» **Extracted text**:
** start **

By Bert Thompson
The other day I took out the Armstrong CD titled Ambassador Satch, and as I listened I again
marveled at his genius—the dazzling technique, the phrasing, the teeming ideas—as I
always do, but also began to think about his influence on jazz.
It has often been stated that Armstrong changed the course of the development of jazz, that
no jazz trumpet player—indeed, no jazz musician, regardless of instrument, or singer—
escapes his influence. That assessment gets no argument from me. But at the same time, I’m
not too sure about how totally positive this influence was.
It seems to me that Armstrong’s ascendance also resulted in loss, too. With the emphasis on
soloing that he ushered in, the collective improvisation element of jazz fell into decline. The
Ambassador Satch album illustrates it well—each track features a string of solos, between
two “bookends” of ensembles. Between Armstrong’s climbing into prominence and, say, the
outbreak of WWII, only in New Orleans was the ensemble element probably retained, but
that is not certain since few, if any, recordings exist of New Orleans bands prior to the
beginning of the “revival” that began in the late thirties/early forties when aficionados like
Frederic Ramsey and Charles Smith (Jazzmen, 1939) and Bill Russell (American Music
records, 1944) descended on New Orleans to interview and to record the older musicians still
playing in the yet prevalent style of collective improvisation.

** end **

» **Work to do**:
1: Repeat word for word the passage of the essay on Armstrong's influence on jazz, everything from "By Bert Thompson" down to "this influence was.".
2: According to the essay on Armstrong's influence on jazz, how is each track on the Ambassador Satch album structured?
The material after this point comes from a separate source.

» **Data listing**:
** start **

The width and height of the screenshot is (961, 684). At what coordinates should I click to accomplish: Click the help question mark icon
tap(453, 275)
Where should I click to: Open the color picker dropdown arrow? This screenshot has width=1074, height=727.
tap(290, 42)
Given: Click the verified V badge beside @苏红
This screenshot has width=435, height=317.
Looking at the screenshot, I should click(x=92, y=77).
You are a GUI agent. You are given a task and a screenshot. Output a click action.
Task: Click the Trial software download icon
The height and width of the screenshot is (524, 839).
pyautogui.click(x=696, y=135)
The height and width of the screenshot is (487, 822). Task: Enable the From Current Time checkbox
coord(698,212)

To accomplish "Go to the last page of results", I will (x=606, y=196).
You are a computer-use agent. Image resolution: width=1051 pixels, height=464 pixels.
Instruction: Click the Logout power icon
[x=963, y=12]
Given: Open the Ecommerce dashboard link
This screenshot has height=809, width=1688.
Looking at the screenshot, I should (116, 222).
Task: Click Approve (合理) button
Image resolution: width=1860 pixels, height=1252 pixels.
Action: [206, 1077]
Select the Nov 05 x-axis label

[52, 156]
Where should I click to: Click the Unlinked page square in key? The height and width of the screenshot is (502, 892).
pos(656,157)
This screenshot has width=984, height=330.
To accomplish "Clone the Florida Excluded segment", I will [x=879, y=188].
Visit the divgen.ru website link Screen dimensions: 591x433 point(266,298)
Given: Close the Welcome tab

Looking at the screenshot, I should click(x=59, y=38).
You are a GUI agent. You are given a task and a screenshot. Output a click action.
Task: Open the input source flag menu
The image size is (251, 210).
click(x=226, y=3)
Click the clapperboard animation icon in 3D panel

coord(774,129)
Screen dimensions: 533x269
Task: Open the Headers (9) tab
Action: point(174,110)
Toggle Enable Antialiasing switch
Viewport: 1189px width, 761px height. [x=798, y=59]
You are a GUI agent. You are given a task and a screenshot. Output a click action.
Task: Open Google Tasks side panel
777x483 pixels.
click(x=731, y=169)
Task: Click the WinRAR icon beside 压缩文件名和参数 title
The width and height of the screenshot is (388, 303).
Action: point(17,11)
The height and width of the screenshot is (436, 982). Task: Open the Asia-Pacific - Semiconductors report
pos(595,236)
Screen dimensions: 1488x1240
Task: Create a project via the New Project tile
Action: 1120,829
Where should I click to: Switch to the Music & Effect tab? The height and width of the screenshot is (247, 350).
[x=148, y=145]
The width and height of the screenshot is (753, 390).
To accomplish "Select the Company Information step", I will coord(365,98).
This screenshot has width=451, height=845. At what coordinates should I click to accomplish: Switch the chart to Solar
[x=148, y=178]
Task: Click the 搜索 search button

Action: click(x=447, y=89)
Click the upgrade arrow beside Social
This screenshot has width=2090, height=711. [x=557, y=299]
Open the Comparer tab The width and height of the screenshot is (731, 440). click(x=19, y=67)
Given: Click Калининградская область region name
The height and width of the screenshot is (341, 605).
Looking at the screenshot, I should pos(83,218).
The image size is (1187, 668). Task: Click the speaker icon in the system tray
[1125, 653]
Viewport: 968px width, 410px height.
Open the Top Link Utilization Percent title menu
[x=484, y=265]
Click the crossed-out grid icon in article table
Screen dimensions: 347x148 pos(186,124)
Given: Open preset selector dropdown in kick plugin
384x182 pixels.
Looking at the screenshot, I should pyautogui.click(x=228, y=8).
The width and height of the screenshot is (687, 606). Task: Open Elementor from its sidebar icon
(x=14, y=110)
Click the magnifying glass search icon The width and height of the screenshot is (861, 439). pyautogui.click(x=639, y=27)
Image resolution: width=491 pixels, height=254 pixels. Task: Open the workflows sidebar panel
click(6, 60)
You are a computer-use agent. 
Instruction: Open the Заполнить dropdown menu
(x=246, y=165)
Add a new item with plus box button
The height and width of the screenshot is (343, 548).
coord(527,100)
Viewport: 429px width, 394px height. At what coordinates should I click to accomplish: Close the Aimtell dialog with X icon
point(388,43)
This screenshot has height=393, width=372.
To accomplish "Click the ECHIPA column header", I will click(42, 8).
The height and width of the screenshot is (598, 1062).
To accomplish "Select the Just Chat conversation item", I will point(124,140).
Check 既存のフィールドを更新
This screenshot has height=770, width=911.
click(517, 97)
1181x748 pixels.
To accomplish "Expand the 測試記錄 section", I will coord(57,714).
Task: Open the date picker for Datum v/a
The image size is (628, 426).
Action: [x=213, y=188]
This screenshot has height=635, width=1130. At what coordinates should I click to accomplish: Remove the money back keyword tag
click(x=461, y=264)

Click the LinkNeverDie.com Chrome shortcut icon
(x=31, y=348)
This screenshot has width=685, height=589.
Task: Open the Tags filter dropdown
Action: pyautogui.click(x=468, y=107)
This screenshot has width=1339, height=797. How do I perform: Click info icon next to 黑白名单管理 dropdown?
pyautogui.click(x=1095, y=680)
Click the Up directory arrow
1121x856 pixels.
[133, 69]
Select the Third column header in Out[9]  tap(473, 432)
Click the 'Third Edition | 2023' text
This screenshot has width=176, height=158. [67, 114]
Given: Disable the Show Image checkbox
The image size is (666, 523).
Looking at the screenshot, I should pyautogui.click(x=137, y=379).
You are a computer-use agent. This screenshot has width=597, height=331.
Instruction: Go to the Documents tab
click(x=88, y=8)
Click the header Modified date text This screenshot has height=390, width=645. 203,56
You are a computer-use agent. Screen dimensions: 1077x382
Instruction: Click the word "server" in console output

** end **

» **Responses for each task**:
1:
By Bert Thompson
The other day I took out the Armstrong CD titled Ambassador Satch, and as I listened I again
marveled at his genius—the dazzling technique, the phrasing, the teeming ideas—as I
always do, but also began to think about his influence on jazz.
It has often been stated that Armstrong changed the course of the development of jazz, that
no jazz trumpet player—indeed, no jazz musician, regardless of instrument, or singer—
escapes his influence. That assessment gets no argument from me. But at the same time, I’m
not too sure about how totally positive this influence was.

2: Each track features a string of solos between two "bookends" of ensembles.